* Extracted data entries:
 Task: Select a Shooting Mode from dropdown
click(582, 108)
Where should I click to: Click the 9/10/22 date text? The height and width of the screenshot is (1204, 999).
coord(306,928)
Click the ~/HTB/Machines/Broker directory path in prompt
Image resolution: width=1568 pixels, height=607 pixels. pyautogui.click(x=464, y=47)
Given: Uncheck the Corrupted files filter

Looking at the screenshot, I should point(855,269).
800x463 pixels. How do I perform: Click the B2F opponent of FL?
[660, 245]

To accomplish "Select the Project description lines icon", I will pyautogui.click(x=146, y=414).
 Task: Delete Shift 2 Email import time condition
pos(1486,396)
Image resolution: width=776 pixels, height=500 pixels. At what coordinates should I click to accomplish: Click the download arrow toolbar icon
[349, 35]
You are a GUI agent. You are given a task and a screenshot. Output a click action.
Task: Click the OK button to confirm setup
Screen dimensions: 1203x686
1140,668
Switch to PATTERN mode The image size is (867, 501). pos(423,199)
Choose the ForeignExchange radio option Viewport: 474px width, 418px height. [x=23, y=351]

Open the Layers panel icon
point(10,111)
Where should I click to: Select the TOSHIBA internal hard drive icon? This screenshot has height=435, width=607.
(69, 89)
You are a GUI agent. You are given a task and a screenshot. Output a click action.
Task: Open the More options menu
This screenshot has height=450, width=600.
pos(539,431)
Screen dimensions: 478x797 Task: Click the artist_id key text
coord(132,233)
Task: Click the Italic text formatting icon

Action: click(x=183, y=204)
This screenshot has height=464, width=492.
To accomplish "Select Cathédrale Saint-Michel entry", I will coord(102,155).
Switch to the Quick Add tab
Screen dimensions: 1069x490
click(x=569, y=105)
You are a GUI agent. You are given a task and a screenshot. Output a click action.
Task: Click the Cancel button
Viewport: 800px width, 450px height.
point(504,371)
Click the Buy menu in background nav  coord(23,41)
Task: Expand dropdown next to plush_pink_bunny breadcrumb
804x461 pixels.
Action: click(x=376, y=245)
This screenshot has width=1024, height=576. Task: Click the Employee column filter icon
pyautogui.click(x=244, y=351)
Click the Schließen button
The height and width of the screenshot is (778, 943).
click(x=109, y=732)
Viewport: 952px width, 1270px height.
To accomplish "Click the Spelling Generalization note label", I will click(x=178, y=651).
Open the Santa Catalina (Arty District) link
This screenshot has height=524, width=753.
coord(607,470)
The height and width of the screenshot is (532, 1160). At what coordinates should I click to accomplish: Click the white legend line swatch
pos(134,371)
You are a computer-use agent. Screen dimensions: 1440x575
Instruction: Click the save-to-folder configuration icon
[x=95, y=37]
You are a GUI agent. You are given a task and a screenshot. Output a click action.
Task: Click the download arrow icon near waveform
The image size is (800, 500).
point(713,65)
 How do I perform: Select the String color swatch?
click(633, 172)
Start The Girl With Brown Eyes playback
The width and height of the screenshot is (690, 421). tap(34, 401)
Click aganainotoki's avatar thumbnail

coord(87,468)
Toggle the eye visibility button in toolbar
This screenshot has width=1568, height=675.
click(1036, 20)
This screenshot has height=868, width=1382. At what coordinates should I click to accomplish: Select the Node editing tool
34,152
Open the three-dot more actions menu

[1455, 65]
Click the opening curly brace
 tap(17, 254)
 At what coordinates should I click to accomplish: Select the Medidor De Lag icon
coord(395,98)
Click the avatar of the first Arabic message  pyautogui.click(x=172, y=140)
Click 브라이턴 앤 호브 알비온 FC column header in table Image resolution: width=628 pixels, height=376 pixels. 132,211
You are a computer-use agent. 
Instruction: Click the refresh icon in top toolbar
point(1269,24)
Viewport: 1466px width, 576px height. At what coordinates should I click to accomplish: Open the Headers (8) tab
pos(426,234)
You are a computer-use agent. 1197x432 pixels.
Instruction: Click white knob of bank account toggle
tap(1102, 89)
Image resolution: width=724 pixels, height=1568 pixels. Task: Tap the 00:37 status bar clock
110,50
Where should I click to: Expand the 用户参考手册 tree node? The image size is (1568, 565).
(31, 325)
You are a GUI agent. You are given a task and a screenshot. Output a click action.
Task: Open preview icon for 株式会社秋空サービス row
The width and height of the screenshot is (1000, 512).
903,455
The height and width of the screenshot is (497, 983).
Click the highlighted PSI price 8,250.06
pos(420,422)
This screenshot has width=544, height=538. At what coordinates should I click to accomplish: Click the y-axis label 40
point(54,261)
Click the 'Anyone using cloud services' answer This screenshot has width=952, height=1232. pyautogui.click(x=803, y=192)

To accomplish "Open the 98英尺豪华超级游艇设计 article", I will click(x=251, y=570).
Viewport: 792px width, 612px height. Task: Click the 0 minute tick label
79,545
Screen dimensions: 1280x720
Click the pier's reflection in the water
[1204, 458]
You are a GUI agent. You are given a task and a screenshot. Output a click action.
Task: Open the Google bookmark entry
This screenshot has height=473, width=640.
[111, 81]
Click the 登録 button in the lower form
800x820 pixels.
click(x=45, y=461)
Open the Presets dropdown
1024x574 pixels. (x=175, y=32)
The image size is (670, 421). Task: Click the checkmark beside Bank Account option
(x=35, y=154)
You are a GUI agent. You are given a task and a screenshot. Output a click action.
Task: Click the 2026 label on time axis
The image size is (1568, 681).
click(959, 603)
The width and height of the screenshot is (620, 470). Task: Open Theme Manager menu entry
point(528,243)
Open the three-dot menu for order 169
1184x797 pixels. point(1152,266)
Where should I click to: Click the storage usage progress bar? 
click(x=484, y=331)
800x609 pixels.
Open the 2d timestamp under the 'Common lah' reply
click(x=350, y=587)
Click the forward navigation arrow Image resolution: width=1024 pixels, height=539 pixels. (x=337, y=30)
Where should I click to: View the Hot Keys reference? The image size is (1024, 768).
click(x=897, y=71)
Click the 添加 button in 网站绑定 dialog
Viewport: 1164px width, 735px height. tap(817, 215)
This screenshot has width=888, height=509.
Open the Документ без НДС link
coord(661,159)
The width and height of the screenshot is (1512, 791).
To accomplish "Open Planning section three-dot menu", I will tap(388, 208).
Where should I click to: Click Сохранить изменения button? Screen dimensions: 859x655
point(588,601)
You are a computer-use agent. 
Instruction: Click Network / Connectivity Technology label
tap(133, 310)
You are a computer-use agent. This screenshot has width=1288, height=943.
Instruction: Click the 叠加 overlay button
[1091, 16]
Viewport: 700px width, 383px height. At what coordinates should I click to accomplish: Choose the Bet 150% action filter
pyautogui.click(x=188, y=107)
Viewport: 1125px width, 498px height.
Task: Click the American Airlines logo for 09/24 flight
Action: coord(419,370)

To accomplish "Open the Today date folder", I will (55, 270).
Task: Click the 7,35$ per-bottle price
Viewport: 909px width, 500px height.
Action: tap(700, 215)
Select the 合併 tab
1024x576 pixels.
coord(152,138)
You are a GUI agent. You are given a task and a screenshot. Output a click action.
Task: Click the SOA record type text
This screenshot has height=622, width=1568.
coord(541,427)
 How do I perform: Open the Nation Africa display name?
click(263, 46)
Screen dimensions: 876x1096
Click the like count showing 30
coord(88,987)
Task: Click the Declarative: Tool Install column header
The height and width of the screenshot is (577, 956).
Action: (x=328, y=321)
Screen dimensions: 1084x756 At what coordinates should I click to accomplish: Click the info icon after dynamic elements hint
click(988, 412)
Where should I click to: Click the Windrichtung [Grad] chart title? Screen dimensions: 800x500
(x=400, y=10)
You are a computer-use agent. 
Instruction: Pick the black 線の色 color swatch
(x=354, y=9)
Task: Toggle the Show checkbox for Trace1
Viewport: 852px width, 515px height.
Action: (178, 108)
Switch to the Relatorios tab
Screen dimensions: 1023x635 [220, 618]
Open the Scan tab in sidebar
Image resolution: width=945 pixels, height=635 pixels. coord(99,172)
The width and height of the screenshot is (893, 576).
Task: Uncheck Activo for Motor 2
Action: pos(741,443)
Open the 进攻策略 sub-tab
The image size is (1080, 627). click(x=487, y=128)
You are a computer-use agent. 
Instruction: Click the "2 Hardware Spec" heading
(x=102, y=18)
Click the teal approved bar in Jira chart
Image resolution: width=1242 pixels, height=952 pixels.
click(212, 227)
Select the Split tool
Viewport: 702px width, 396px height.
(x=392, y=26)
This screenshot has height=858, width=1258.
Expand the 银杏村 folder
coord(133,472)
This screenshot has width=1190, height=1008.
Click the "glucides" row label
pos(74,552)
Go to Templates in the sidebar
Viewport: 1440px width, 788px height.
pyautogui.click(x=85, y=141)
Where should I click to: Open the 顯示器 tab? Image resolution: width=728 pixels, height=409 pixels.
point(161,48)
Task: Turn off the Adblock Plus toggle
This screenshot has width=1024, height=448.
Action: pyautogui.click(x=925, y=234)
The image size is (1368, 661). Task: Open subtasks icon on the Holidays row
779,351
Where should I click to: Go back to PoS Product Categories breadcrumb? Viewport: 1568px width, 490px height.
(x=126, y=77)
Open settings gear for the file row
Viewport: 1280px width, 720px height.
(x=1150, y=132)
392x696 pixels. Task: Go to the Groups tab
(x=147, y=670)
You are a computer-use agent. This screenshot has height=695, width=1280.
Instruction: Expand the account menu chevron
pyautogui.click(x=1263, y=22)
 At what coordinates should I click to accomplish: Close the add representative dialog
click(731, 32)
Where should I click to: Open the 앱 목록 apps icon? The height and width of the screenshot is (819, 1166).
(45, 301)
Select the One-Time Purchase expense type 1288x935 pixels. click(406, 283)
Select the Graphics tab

* Prompt:
Your reply is to repeat, unchanged, the lines above running from the one with "Viewport: 852px width, 515px height." up to and including the one with "has height=695, width=1280.".

* Answer for the task:
Viewport: 852px width, 515px height.
Action: (178, 108)
Switch to the Relatorios tab
Screen dimensions: 1023x635 [220, 618]
Open the Scan tab in sidebar
Image resolution: width=945 pixels, height=635 pixels. coord(99,172)
The width and height of the screenshot is (893, 576).
Task: Uncheck Activo for Motor 2
Action: pos(741,443)
Open the 进攻策略 sub-tab
The image size is (1080, 627). click(x=487, y=128)
You are a computer-use agent. 
Instruction: Click the "2 Hardware Spec" heading
(x=102, y=18)
Click the teal approved bar in Jira chart
Image resolution: width=1242 pixels, height=952 pixels.
click(212, 227)
Select the Split tool
Viewport: 702px width, 396px height.
(x=392, y=26)
This screenshot has height=858, width=1258.
Expand the 银杏村 folder
coord(133,472)
This screenshot has width=1190, height=1008.
Click the "glucides" row label
pos(74,552)
Go to Templates in the sidebar
Viewport: 1440px width, 788px height.
pyautogui.click(x=85, y=141)
Where should I click to: Open the 顯示器 tab? Image resolution: width=728 pixels, height=409 pixels.
point(161,48)
Task: Turn off the Adblock Plus toggle
This screenshot has width=1024, height=448.
Action: pyautogui.click(x=925, y=234)
The image size is (1368, 661). Task: Open subtasks icon on the Holidays row
779,351
Where should I click to: Go back to PoS Product Categories breadcrumb? Viewport: 1568px width, 490px height.
(x=126, y=77)
Open settings gear for the file row
Viewport: 1280px width, 720px height.
(x=1150, y=132)
392x696 pixels. Task: Go to the Groups tab
(x=147, y=670)
You are a computer-use agent. This screenshot has height=695, width=1280.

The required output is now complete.